Até pouco tempo atrás, Taís Araújo mal confiava em seu taco como atriz. Isto embora tenha um extenso currículo de novelas, séries, cinema e teatro, com atuações premiadas e papéis históricos.
Por quase duas horas ela falou com a reportagem da Tpm sobre a experiência de ser mulher e negra, sobre família, ancestralidade, casamento e sobre os ataques racistas que recebeu no ano passado pelas redes sociais. Ao final ficamos com a real sensação de que Taís é dessas pessoas que sabem que a busca não leva ao êxtase para si, mas à conquista da sabedoria e do poder para servir aos outros. E saímos com a certeza de que nada é mais erótico do que inteligência misturada à coragem. Nas palavras de Guimarães Rosa: “O correr da vida embrulha tudo”. “A vida é assim: esquenta e esfria, aperta e daí afrouxa, sossega e depois desinquieta. O que ela quer da gente é coragem.”
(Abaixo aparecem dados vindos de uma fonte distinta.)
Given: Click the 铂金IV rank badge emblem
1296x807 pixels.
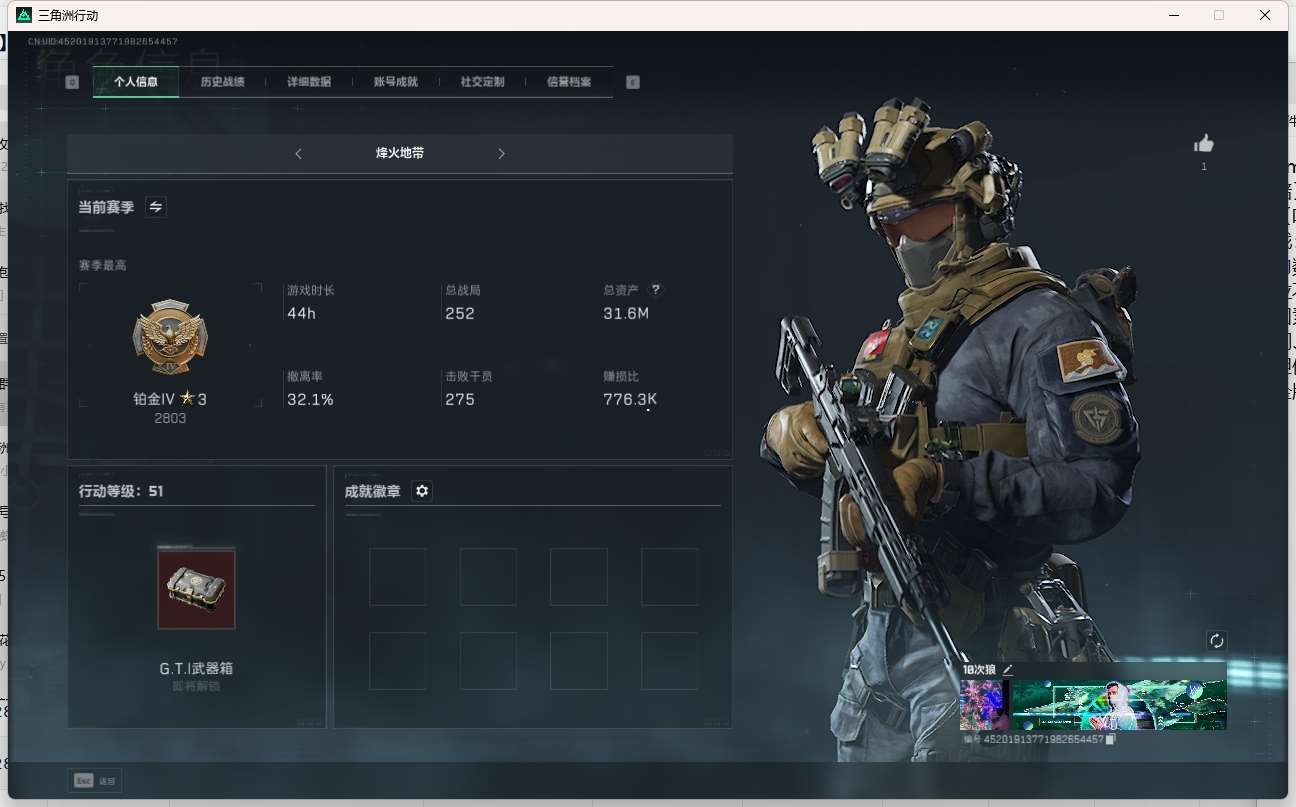Looking at the screenshot, I should click(170, 338).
Leia um trecho da entrevista:
Quando você entendeu que queria ser atriz? Tem uns cinco anos.
Só isso? Até pouco tempo eu pensava: “Será que faço odonto? Ou relações internacionais? Largo tudo e vou fazer outra coisa?”.
Bateu uma crise? As coisas não aconteceram por escolha minha. Elas foram chegando até mim. E eu achava que tinha que ter uma formação clássica. [A novela] Xica da Silva [em 1996] foi um sucesso, em seguida fui para a Globo, aí veio a fase de procurar uma faculdade para fazer, e fiz jornalismo. Até uns cinco anos atrás eu achava que era meio um truque, que as coisas iam dando certo ao acaso. Sou uma atriz mais intuitiva do que teórica, acho até bom e hoje sei fazer bom uso disso, mas antes não tinha uma reflexão sobre a profissão. Um pouco antes de engravidar do meu filho eu pensei: preciso entender que tipo de atriz quero ser.
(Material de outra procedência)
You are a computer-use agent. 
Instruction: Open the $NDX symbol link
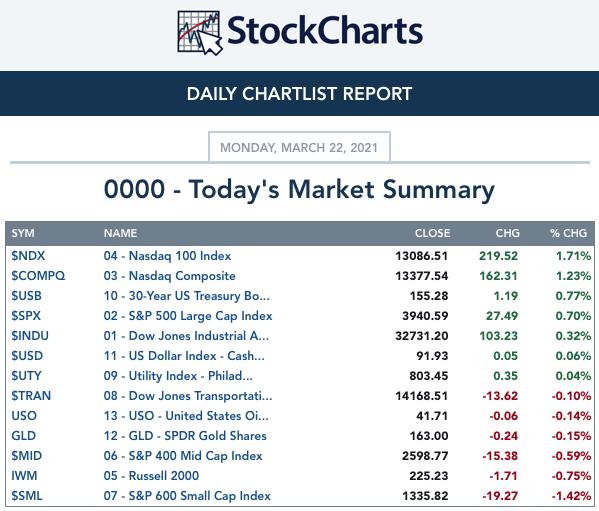(28, 256)
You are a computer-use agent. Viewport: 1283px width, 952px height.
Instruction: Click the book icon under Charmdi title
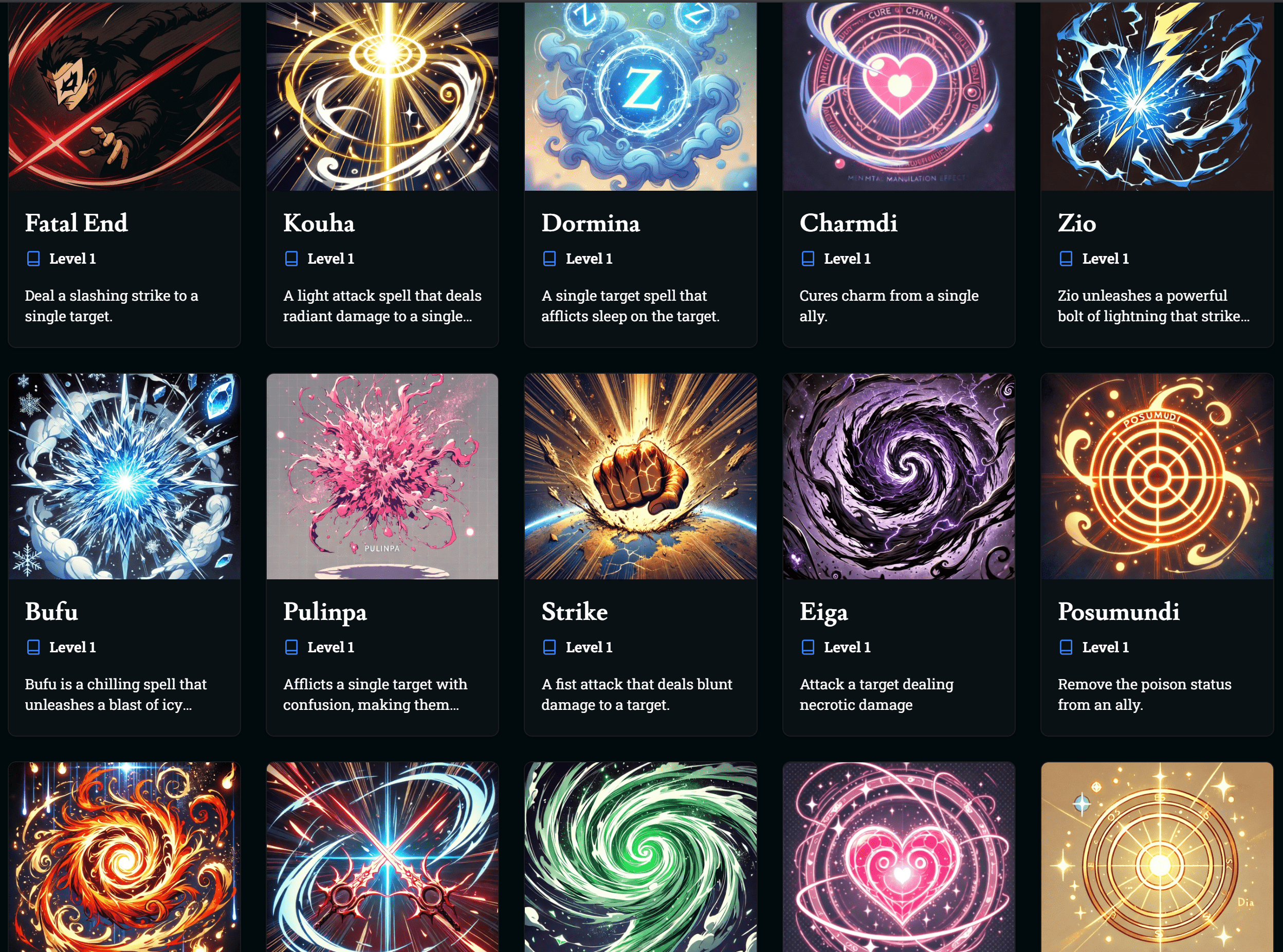[x=808, y=259]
O que mudou? Comecei a planejar mais, a escolher mais, a procurar o cineasta com quem quero trabalhar, o autor, o diretor… Faltava maturidade. Tem fotos [promocionais] minhas como Xica da Silva com 17 anos tapando o peito. Eu não entrei por um nicho sem volta porque Deus não quis. Meus pais não tinham a menor referência, achavam que isso fazia parte da carreira. Fico pensando como minha mãe, sempre tão dura, deixou. Seria diferente se eu quisesse estar lá tapando os peitos, mas não era uma vontade minha. A primeira vez que me vi numa cena de Xica da Silva eu caí aos prantos.
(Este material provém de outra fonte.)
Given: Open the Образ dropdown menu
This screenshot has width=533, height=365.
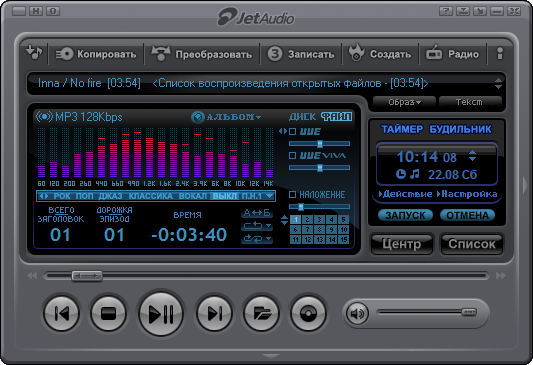Looking at the screenshot, I should pos(404,102).
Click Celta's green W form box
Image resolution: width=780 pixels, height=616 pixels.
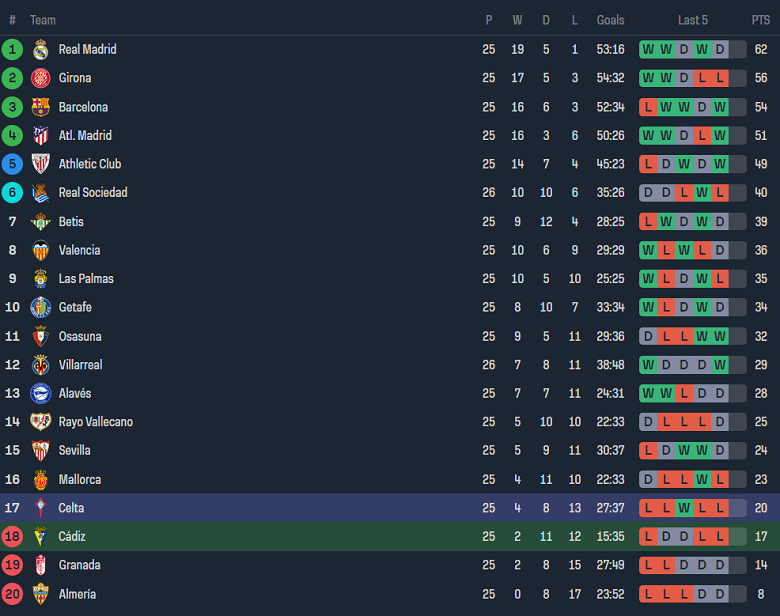pyautogui.click(x=684, y=508)
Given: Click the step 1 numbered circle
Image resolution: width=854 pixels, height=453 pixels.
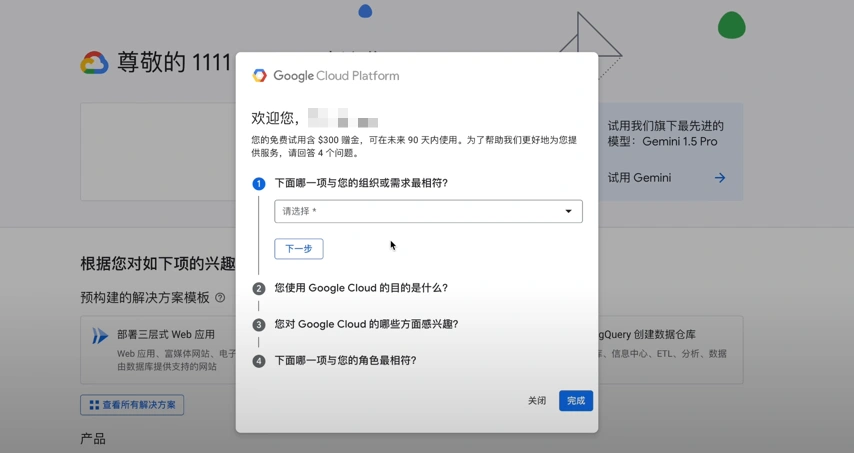Looking at the screenshot, I should (259, 184).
A gente entende violência apenas no sentido de delinquência, mas a maior violência é não reconhecer a humanidade no outro, e o machismo exerce essa violência ao nos transformar em objetos. Isso pelo que você passou foi uma violência. Tinha contagem regressiva tipo: “Faltam não sei quantos dias para ela fazer 18 e tirar a roupa”. Isso me batia duro porque eu pensava: “Só querem me ver pelada? Será que o trabalho que eu estou fazendo não tem valor? Será que tirar a roupa é um valor?”. Hoje se me falarem para tirar a roupa e eu achar que tenho que tirar, tiro sem o menor problema, mas é completamente diferente.